Hey, it’s an important job!
Their game of ‘horse’ began.
Now Sally, for all her faults, is surprisingly athletic. Even though I know for a fact she has never even held a basketball before, she did really well. It took about 3 seconds for her to figure out how to dribble and move. Quite effectively.
Even her shooting was pretty much amazing.
Huh. Who knew?
Now Mort, on the other hand, is all long arms and legs.
None of which is in communication with the others.
The only way he could even attempt to dribble was with both hands.
And forget moving while he did so.
After his third flat-on-his-face attempt, he gave up trying.
And simply dribbled. And shot.
From wherever he might happen to be.
There were numerous shots taken from in and around the key.
All dismal—though fairly spectacular—failures.
Surprisingly, shots taken from the ‘3-point’ area seemed to get closer. With one actually dropping through the basket.
Something that stopped play on all the courts around us.
Even engendered a smattering of applause.
Needless to say, Sally was the uncontested (and getting louder) winner of every game.
Now things had been going along for some time in this manner.
I was enjoying my task of cat-calling and verbal derision.
Sally was sailing about, looking more and more like . . . someone-famous-who-plays-basketball.
My ignorance is woeful…
Mort was dribbling. And/or shooting.
He had actually sunk a second shot and was standing there, grinning widely as Sally went for the ball.
And that’s when things . . . changed.
Sally stopped. Staring.
I turned to see what she was gazing at so intently.
A couple had sat down on a nearby bench. Totally absorbed in each other, they were oblivious to any of us in the vicinity.
Which is probably why what happened . . . happened.
It took me a moment to recognize what had only taken Sally a split-second.
The boy in the couple was our best friend Mary’s boyfriend, Troy.
The girl . . . wasn’t Mary.
Before I had barely taken in what was happening, Sally flipped that basketball at the speed of light.
With deadly aim.
It smacked Mr. Amorous on the side of the head just as he was moving in for a lip lock, knocking him right over that bench.
It may not have been just but it certainly was justice.
In a blink, Troy was sitting on the ground, looking around dazedly.
The girl in the duo came to her feet and spied Sally heading in her direction. Abruptly abandoning whatever may have been developing in her and Troy’s relationship, she lit out for the nearest far-away (Sally-less) place.
Needless to say, the kiss never happened.
Sally scooped up the ball, gave Troy a silent glare, and sauntered back to her game.
Still looking rather confused, Troy got to his feet and headed out of the park.
Sally and Mort went back to playing.
I left. I mean, how could you top that?

P.S. I should have stayed.
An hour or so later, Sally and Mort showed up at home.
They paused just inside the front door, breathing heavily.
Sally looked at us. “If anyone comes to ask you about the basketball pole that somehow got sort of . . . broken, plead ignorance, K, Mom?”
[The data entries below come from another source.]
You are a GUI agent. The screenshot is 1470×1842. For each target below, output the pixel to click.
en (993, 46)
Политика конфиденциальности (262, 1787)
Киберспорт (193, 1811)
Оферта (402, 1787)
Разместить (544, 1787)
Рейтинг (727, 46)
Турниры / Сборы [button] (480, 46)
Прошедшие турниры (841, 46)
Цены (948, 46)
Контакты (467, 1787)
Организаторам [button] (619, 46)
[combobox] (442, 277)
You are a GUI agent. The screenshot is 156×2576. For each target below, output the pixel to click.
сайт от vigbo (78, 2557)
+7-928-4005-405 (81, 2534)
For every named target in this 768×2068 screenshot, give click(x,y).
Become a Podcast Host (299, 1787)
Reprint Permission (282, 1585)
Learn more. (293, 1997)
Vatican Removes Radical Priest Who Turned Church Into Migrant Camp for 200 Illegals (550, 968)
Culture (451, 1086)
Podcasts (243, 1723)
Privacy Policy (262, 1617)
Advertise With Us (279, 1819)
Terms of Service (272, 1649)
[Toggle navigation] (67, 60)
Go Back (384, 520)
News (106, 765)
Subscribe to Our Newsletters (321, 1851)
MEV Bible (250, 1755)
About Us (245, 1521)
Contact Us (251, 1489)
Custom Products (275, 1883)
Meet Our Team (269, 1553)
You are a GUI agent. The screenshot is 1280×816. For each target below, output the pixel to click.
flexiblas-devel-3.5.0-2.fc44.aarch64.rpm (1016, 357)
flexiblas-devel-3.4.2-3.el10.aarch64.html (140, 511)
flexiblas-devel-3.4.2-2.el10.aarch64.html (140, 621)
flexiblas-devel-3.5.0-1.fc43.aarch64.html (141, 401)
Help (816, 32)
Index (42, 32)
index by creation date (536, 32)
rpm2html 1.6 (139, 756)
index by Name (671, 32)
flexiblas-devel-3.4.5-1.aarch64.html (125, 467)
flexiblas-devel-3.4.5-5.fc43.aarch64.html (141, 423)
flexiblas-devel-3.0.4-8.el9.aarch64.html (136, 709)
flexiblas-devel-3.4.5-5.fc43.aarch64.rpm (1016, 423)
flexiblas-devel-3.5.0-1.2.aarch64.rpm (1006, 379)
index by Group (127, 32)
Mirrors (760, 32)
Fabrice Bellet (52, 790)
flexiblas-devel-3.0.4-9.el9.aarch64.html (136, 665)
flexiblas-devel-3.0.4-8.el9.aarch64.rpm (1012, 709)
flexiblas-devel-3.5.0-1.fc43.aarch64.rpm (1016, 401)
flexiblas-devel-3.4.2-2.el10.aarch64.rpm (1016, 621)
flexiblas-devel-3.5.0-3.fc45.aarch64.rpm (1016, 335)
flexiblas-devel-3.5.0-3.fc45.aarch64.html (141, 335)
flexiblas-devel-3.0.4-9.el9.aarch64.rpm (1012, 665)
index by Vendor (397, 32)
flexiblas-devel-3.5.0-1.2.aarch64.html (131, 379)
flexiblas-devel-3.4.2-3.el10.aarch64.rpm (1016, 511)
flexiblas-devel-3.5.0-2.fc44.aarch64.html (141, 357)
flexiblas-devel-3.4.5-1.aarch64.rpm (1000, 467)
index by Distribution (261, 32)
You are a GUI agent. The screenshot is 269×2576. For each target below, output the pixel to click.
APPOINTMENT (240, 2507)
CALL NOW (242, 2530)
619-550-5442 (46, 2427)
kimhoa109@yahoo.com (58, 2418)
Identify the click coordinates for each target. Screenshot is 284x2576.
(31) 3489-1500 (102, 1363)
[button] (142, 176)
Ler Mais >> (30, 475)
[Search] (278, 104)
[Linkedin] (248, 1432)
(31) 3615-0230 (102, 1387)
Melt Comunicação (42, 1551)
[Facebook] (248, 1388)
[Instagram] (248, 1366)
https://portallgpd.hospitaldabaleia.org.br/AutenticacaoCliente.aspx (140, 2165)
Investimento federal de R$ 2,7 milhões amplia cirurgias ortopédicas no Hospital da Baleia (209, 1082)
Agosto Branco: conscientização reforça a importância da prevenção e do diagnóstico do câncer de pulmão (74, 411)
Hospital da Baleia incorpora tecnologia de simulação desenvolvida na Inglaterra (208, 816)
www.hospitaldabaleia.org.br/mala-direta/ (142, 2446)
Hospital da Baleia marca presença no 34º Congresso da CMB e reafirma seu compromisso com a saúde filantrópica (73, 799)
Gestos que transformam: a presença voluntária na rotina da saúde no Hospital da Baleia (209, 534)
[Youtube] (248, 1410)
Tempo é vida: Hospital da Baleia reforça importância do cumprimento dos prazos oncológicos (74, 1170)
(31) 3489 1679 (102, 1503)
Each month, Karen from Baking in a Tornado and her followers play word games. It's our go-to for fun. Each of us uses words we've supplied which are then shuffled and re-distributed by our intrepid leader.
No one knows where our words have gone or what will be done with them.
See? Fun!
My words this month came from Karen herself.
just ~ justice ~ basketball ~ snore ~ louder
What could I do but write another 'Sally' episode?!  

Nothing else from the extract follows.